In the first nine months of 2015, the latest period for which data is available, the borough lost an average of 224 shifts each month as officers were drafted elsewhere.

In the same period, Redbridge Police lost 288 officer shifts per month, while Barking and Dagenham lost 244 and Newham 336.

Across all 32 London boroughs an average of 273 officer shifts were taken off their beat each month, with the drafted officers providing security for parades, football matches and other high profile events across London.

Sgt Ken McNish, of the Cranham Safer Neighbourhood Team, believes that the number of Havering officers being taken off their usual beat is decreasing.
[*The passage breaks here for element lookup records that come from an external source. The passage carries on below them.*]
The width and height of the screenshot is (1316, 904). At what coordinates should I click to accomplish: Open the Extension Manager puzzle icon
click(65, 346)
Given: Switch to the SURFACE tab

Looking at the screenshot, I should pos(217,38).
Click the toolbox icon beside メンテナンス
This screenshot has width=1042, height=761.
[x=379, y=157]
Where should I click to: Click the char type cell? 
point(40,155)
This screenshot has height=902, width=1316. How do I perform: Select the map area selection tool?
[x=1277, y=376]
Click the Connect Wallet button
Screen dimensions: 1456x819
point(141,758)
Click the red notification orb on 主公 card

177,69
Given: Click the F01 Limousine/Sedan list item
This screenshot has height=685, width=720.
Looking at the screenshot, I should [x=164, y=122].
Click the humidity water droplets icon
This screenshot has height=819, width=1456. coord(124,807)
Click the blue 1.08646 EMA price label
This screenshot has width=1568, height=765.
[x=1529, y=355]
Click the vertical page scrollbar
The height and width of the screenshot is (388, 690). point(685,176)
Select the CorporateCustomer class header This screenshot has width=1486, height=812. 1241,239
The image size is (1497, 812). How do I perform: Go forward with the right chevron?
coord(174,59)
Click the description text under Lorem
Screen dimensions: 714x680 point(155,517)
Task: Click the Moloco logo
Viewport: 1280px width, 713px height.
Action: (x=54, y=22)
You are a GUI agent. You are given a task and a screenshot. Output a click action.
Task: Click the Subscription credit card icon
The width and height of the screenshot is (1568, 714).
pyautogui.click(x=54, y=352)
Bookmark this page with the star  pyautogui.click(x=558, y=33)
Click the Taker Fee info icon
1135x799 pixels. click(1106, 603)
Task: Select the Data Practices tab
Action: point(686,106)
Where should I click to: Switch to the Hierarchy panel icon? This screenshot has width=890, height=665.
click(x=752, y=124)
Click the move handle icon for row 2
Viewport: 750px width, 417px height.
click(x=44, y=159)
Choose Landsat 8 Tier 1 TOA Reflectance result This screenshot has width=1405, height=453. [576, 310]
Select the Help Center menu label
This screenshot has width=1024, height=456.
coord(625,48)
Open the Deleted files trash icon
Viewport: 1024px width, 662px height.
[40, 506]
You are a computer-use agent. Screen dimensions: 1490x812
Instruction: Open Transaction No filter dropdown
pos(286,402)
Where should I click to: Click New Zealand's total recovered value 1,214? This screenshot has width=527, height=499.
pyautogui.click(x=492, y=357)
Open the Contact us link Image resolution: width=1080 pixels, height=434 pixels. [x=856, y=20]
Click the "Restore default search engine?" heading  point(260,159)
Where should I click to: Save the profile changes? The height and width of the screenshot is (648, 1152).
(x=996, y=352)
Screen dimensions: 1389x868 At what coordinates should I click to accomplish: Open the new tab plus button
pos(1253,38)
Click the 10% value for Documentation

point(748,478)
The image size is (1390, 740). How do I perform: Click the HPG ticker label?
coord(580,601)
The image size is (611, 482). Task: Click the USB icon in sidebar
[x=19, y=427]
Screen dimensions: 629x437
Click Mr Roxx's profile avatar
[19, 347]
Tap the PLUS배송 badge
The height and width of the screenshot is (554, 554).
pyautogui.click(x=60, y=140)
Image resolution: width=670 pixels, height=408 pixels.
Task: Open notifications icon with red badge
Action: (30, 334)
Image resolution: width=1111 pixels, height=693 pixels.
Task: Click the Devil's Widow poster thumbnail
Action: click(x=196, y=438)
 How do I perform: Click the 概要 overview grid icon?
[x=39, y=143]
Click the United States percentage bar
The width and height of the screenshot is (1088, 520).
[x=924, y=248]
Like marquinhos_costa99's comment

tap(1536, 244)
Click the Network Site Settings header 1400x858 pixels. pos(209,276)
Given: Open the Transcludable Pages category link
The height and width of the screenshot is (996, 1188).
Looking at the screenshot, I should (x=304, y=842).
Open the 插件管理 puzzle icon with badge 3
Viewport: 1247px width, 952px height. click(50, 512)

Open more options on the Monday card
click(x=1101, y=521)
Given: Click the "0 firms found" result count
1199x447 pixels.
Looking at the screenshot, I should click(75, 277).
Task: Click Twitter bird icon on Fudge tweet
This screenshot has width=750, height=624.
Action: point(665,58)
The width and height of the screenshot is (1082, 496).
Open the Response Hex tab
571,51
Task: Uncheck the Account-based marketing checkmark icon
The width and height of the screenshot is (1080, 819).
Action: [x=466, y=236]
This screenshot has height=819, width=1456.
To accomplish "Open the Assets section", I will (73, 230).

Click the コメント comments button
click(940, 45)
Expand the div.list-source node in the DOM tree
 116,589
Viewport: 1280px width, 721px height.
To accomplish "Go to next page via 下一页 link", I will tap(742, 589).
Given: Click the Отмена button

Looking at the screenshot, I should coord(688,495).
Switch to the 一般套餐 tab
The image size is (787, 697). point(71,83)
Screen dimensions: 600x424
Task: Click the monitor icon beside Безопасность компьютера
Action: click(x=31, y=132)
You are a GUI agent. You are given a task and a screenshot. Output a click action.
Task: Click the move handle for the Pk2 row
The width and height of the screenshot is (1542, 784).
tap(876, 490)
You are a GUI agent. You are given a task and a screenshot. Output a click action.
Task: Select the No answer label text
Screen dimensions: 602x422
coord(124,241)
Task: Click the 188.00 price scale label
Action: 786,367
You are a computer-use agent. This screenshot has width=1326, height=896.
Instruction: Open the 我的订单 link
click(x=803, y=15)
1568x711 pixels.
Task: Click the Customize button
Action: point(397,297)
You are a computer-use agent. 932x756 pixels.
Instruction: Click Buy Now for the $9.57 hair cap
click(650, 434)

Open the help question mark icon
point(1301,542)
He said: “No one wants to be taken off the beat, and fortunately, for some unknown reason, that seems to be happening less and less.

“We’re doing well with keeping our officers on the streets.”

However, London Assembly member Tom Copley argued the policy undermined the principle of neighbourhood policing.

He said: “Londoners want neighbourhood police to be visible in their communities, not pulled off the beat to plug gaps in other parts of London.”

Statistics show that Havering Police also lost an average of 244 officer shifts a month in 2012, 233 in 2013 and 207 in 2014.

Commander BJ Harrington of the Met’s Specialist Crime and Operations branch argued that abstraction was the most cost effective way of policing the capital.

He said: “By using police drawn largely from across London’s boroughs we do not need to hold a large reserve of officers waiting for operations to happen.

“It is inaccurate to say that they are ‘plugging gaps’; they are supporting local boroughs and neighbourhoods with a specific policing response.”